[Opening AVAILABLE DATA section]

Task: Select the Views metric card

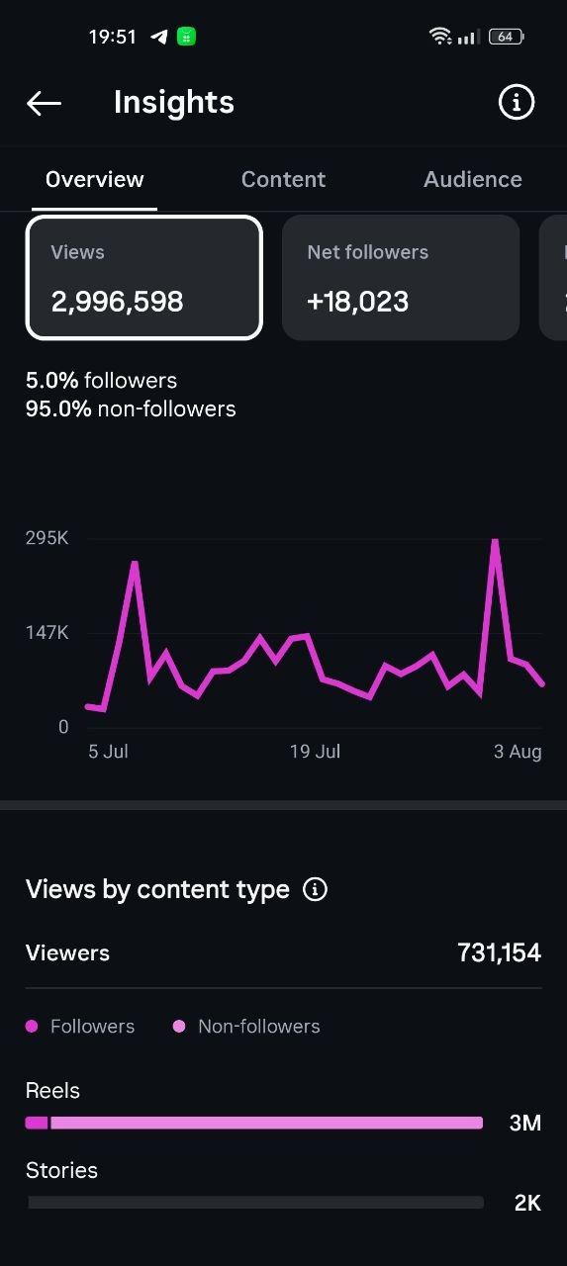Action: click(x=143, y=278)
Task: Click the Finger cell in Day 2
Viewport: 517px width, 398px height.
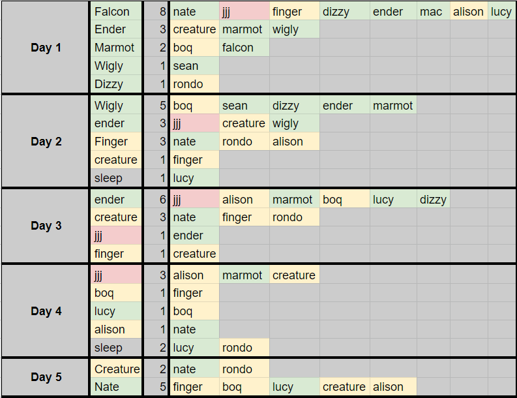Action: pyautogui.click(x=116, y=142)
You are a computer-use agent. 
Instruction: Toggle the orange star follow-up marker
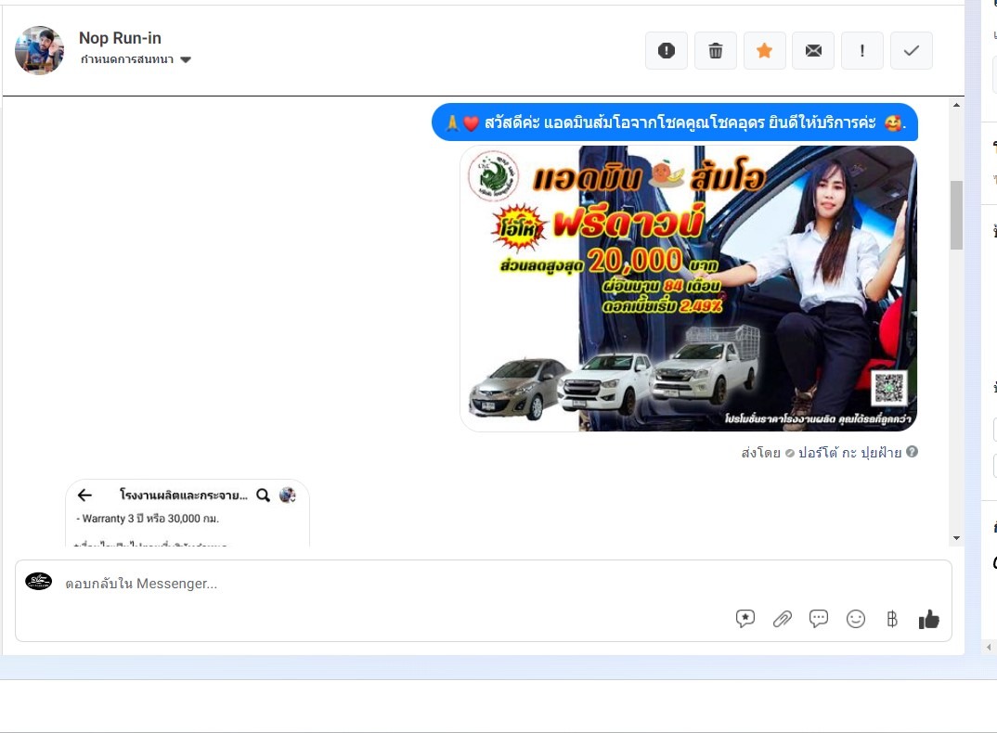(x=765, y=51)
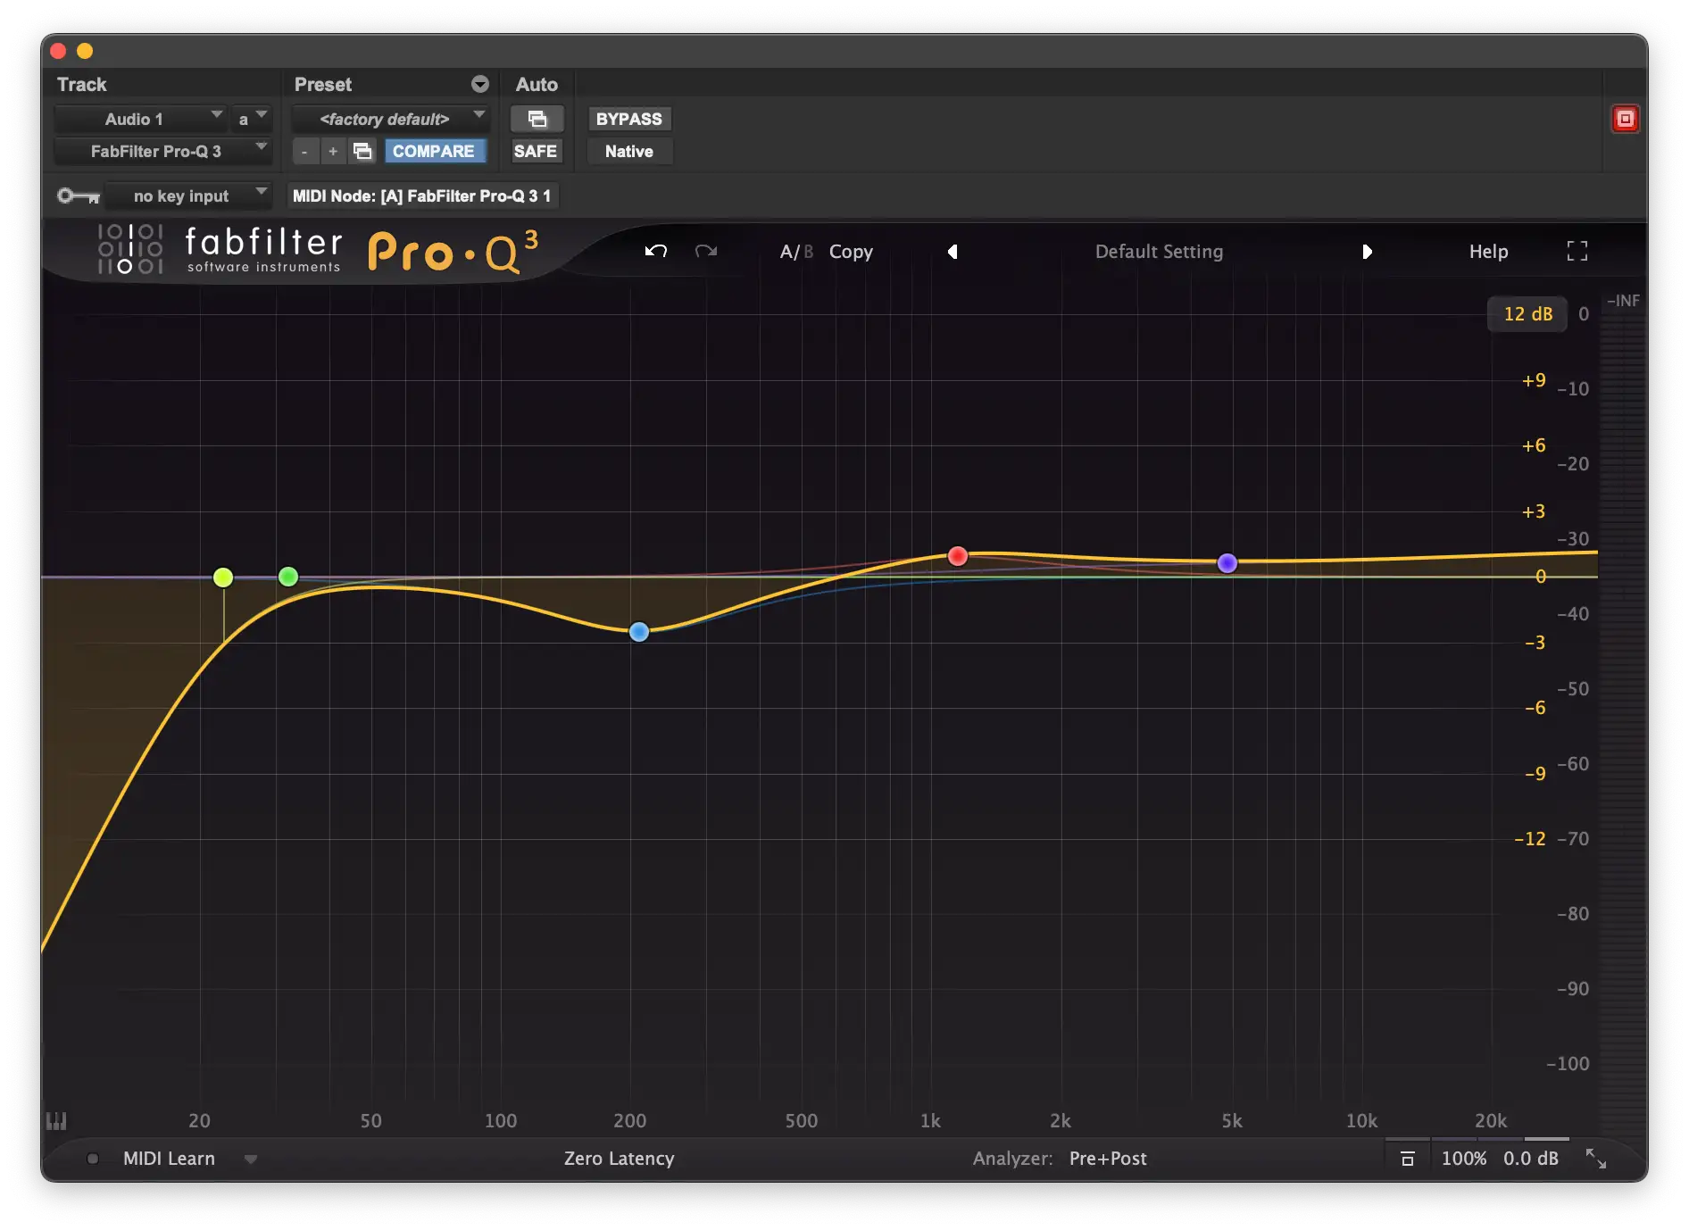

[Closing AVAILABLE DATA section]

### WHAT THE TASK ASKS
Restate the listing above word for word, and skip the pictures.

### RESPONSE BELOW
Task: Select the Views metric card

Action: click(x=143, y=278)
Task: Click the Finger cell in Day 2
Viewport: 517px width, 398px height.
Action: pyautogui.click(x=116, y=142)
You are a computer-use agent. 
Instruction: Toggle the orange star follow-up marker
(x=765, y=51)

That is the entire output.